RAID and Disk Size - Search for Performance

Centralizing your storage is always a very good idea - you can manage storage requirements of most servers through a central storage system, without the hassle of juggling local disks within servers.

But centralizing a storage opens a whole new world of hassles:

  • Physical limits- depending your choice of vendor and class of storage you may be limited by number available slots for drives
  • Technical limits- depending your choice of vendor and class of storage, it may support hundreds od drives, but not with your current CPU's or cache memory
  • Higher costs - everything within the storage costs - physical drives, CPU's, cache memory, drive bays, licenses for storage management software. And all these usually have exorbitant prices.
So when looking for a storage, there is always a tug of war: limited budget vs functionality, drive space and performance.

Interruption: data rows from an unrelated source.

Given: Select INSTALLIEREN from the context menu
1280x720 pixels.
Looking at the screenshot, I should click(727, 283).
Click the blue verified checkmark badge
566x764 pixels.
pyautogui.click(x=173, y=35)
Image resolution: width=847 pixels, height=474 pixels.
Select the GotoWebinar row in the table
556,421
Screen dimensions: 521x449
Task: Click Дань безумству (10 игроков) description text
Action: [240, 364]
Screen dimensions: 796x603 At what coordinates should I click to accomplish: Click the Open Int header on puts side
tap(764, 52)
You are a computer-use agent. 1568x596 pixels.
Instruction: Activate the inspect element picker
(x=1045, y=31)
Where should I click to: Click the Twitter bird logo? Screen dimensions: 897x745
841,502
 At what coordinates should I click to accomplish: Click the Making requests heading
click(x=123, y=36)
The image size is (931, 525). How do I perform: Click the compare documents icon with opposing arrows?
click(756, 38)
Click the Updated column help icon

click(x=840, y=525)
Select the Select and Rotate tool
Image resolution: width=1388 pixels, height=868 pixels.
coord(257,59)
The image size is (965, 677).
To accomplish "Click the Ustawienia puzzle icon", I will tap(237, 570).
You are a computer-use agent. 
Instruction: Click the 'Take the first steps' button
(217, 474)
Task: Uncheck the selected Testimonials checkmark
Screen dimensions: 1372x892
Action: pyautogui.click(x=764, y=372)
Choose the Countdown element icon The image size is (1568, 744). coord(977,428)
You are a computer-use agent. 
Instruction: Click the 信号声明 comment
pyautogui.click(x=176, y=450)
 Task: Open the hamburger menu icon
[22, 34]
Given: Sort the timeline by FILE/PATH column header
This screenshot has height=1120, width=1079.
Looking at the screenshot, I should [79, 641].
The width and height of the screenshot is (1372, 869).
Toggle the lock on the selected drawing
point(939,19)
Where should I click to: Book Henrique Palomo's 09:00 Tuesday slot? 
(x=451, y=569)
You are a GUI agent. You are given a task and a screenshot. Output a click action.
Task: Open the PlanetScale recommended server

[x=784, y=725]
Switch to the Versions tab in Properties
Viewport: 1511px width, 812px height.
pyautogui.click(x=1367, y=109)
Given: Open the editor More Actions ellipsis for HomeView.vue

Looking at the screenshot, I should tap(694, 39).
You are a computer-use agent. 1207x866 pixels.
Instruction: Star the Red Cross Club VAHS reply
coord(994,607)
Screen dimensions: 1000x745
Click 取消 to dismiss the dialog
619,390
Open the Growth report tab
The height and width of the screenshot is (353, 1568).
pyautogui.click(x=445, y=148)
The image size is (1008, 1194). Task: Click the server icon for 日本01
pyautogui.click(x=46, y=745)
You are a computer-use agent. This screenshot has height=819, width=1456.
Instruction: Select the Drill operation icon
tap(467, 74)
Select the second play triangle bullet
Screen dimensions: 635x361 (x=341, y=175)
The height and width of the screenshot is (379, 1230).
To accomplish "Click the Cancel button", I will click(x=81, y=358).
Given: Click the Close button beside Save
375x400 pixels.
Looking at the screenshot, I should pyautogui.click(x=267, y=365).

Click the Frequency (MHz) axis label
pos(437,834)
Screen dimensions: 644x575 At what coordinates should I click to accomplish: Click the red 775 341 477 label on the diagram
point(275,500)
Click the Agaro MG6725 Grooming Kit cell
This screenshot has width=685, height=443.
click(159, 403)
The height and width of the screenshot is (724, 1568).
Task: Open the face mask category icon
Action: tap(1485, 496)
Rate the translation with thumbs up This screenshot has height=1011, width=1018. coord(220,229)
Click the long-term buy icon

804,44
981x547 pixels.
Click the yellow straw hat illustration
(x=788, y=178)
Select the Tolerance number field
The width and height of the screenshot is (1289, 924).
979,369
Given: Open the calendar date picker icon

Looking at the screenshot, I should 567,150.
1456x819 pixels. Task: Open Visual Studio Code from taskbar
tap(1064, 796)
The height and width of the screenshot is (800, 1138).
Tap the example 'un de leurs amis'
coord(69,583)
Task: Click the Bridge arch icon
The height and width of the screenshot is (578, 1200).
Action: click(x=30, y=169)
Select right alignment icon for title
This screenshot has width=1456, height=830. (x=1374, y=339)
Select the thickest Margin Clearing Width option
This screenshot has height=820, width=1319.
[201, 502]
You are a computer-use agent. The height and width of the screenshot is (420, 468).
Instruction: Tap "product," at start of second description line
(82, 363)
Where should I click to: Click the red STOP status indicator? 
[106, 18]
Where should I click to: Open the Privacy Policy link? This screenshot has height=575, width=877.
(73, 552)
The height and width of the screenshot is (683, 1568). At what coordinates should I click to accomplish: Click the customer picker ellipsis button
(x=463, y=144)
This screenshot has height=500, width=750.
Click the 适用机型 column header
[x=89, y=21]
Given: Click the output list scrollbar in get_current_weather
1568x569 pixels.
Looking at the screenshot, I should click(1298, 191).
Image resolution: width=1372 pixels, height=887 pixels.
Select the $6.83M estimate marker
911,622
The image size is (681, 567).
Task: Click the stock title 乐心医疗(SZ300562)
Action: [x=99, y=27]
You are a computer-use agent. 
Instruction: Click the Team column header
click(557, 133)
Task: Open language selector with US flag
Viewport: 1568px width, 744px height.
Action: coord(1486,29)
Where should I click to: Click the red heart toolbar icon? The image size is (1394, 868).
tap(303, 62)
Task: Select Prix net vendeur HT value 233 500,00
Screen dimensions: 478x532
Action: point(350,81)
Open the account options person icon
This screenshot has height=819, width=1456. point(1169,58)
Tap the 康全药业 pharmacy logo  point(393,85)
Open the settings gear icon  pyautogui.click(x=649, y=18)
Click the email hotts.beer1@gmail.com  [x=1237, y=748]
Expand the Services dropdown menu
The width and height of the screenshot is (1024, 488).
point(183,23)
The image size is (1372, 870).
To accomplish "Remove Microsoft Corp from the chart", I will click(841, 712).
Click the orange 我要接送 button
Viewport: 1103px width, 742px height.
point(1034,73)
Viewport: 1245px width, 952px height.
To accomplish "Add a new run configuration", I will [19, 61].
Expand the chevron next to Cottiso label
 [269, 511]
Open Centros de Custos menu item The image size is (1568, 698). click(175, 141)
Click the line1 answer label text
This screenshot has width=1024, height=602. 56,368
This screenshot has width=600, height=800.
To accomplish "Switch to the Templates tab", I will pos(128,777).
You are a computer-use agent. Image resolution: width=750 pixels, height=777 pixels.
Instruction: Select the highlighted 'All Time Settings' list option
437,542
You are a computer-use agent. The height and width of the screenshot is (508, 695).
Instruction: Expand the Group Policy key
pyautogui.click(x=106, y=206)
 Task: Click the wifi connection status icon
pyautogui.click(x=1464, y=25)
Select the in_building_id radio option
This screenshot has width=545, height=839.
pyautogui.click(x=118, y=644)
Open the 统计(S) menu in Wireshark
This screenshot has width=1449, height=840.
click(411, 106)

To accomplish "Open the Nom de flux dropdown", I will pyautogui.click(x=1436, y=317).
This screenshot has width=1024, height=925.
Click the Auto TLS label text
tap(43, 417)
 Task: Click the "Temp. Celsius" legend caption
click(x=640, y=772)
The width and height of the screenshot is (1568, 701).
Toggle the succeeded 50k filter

Let's discuss all three elements countering the budget:

  • Functionality - this are covers overall management, non-disruptive OS upgrades, point-in-time snapshots, point-in-time clones, replication functionality etc. These are very easy to declare as requirement by the client, and leave very little 'wiggle space' for the storage vendors to try to sell something else or reduce the price at the RFP by reducing .
  • Drive Space and Performance - Here is the conflict between storage vendors and clients: Storage vendors do not sell space and rarely sell performance, they sell hard drives. And everything in their portfolio (cache, slots, licenses) is based on physical drives. So they will always push the client into a 'number of drives' mentality. This is wrong, the client needs to think in terms of useable space and Input/Output Operations per Second (IOPS), because at the end of the day, the servers do not care that you have 20 drives, when they see only 100GB of partition and only 200 IOPS when they need 1000. And here we hit the problem of balance - as you are well aware, a storage can provide different levels of data protection through redundancy or parity, at the cost of physical capacity and performance.
When declaring your useable space, you need to either declare the number of IOPS that it needs to support or (which is very difficult) or to declare a RAID level. Since estimating actual IOPS requirement is difficult, you can always approach it with a 'I need a better functionality then I have at the moment'. This is very easy to achieve with the Wmarow's IOPS calculator:

  1. Input the parameters for number of drives and raid level that is currently servicing your server.
  2. Then input the estimated number of drives and organization (RAID) that you are thinking of buying.
  3. Compare the IOPS results.
  4. If you are migrating more servers to one RAID group, add up all initial IOPS and compare to the one resulting IOPS
  5. You need to achieve a better IOPS result for the target then currently, by at least 50%

The results will vary wildly, based on number and type of drives, as well as RAID level. We have calculated a sample of IOPS results for a 2 TB capacity drive using different RAID levels and disk drives, with an assumption of using a small storage with only 16 slots for disks (click the image for large version):

Please note that the actual IOPS result of a certain storage system may be different in absolute value, because of processor power, advanced algorithms and cache memory. But regardless of these attributes, the relative ratio between the produced IOPS will remain the same - RAID0 will be always 3 times faster then RAID5 on same drives.

Also, please note that no matter what the abilities of the storage system that you are looking at, there are physical limitations to each disk, and these cannot be overcome by any amount of cache, intelligent algorithms or processing power of the storage system.

In conclusion, since the absolute value of different storage system may be different, what is the best way for a client to be certain that he/she will receive the balance of protection and performance that is needed ? There are two options:
  1. Test the configuration. If someone wants to sell a storage, he/she should be able to create a same configuration storage at a lab environment, and you then generate a full load of performance and load testing of the configuration
  2. Ask for a guarantee - give the salespeople the parameters of the services on the servers (databse, file servers etc.). These can be collected through performance monitor and database tools. Then make the vendor guarantee with financial penalties that any of the functions will perform two times faster (or any other parameter) with the same servers.